* **Aufgaben**:
1. Nenne alle Arten von Fragestellungen, an denen innerfamiliäre Nachfolgelösungen laut dem Text zur Unternehmensnachfolge in der Regel nicht scheitern.
2. Beantworte diese Fragen zum Text zur Unternehmensnachfolge:
(a) Wie viele Unternehmer/-innen stehen jedes Jahr allein in Deutschland vor der Frage der Unternehmensnachfolge?
(b) Wie viel Prozent der bundesdeutschen Familienunternehmen werden laut aktuellen Schätzungen eine interne Nachfolge schaffen?
(c) Womit soll man laut dem Punkt „Nachfolge braucht Zeit!“ frühzeitig beginnen?
3. Setze den Text zur Unternehmensnachfolge nach seinem letzten Satz fort.
+++ Textauszug +++
Jedes Jahr stehen alleine in Deutschland über 30.000 Unternehmer/-innen vor der bedeutsamen Frage der Unternehmensnachfolge. Millionen von Arbeitsplätzen in Familienunternehmen sind hiervon in den nächsten zehn Jahren betroffen.
Von Nils Koerber
Immer weniger Unternehmen können auf einen Generationswechsel innerhalb ihrer Familie zurückgreifen. Schätzungen gehen aktuell davon aus, dass nur noch rund 40 Prozent der bundesdeutschen Familienunternehmen eine interne Nachfolge von Alt auf Jung schaffen werden. Die verbleibenden circa 60 Prozent müssen extern in der Nachfolgefrage gelöst werden.
Wie gehen Entscheider bei einem anstehenden Generationswechsel eigentlich mit der Nachfolgeregelung um?
In den meisten Fällen steht dieser Prozess nur einmal im unternehmerischen Leben an und wird in der Komplexität und dem Zeitanspruch stark unterschätzt.
Für beide, dem „Gebenden“ und dem „Nehmenden“, stehen grundlegende persönliche Lebensfragen auf der Tagesordnung einer erfolgreichen Übergabe. Innerfamiliäre Nachfolgelösungen scheitern in der Regel nicht an steuerlichen, wirtschaftlichen oder juristischen Fragestellungen. Es sind die ungeklärten emotionalen Fragen in einer Familie, die Firmen sogar im Rahmen eines Wechsels – früher oder später – in existenzielle Nöte bringen können.
Das sollte bei der Nachfolge beachtet werden
Wenn also in vielen Fällen, trotz kompetenter Rechts- und Steuerberatung, eine große Zahl von Unternehmen in der internen Nachfolge scheitert, worauf sollte besonders geachtet werden?
- Nachfolge braucht Zeit! Frühzeitig mit dem innerfamiliären Prozess beginnen.
- Beide Seiten, Übergeber und Übernehmer, benötigen für sich selbst Klarheit zur eigenen Perspektive zu den neuen Aufgaben.
+++ Datenzeilen +++
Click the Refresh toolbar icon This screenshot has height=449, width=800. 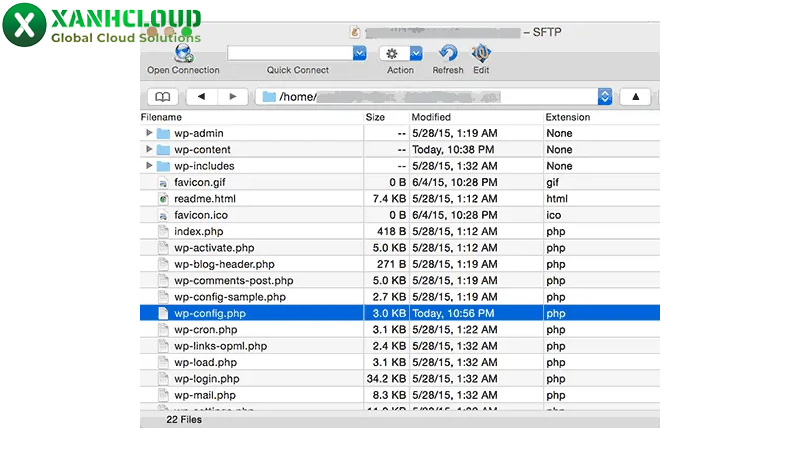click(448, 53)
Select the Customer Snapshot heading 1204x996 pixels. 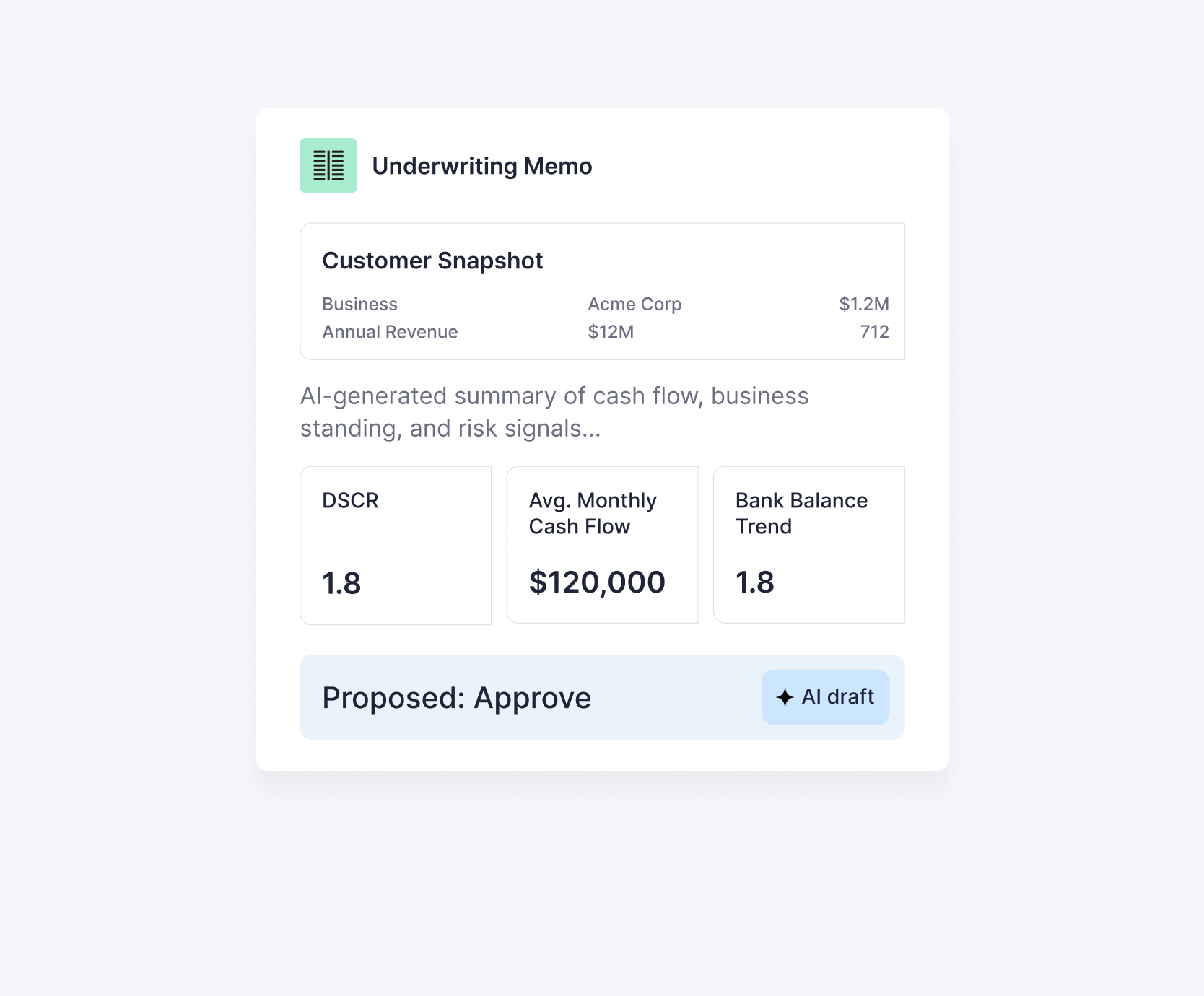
+++
* **Lösungen**:
1. steuerliche, wirtschaftliche und juristische Fragestellungen

2.
(a) Über 30.000.
(b) Rund 40 Prozent.
(c) Mit dem innerfamiliären Prozess.

3.
- Emotionale Zeitbomben können nur durch offene Kommunikation und Transparenz verhindert werden.
- Das „Rollenspiel“ zwischen Macht und Liebe sollte reflektiert und durch Coaching unterstützend begleitet werden.
Die Tabuisierung der Nachfolgeproblematik kann zu einem Entzündungsherd führen, der manchmal sogar das Unternehmen selbst in seinen Grundfesten erschüttert. Die Nachfolge ist somit eine permanente, strategische Führungsaufgabe ersten Ranges in jedem Unternehmen – und ganz besonders in Familienunternehmen.
Neutrale Sparring-Partner können helfen
Der einzige und richtige Beginn der Nachfolgefrage liegt beim Übergeber selbst. Diese wichtige Selbstklärung ist nicht einfach und kann idealerweise mit „Sparrings-Partnern“ erfolgen, die nicht emotional in die Frage der Nachfolge eingebunden sind.
Ein kompetentes Hintergrundwissen um die Entwicklung solcher Entscheidungs- und Klärungsprozesse sollte ein jeder Begleiter für diese anspruchsvolle Aufgabe vorweisen können.
Dies kann, bei fortgeschrittenen Konfliktsituationen in ungeklärten oder nur halbherzig betriebenen Übergaben, auch durch eine kompetente Konfliktmoderation (Mediation) erfolgen. Erst nach erfolgter Konfliktmoderation, können dann die weiteren Fragen und Ziele erneut angegangen werden.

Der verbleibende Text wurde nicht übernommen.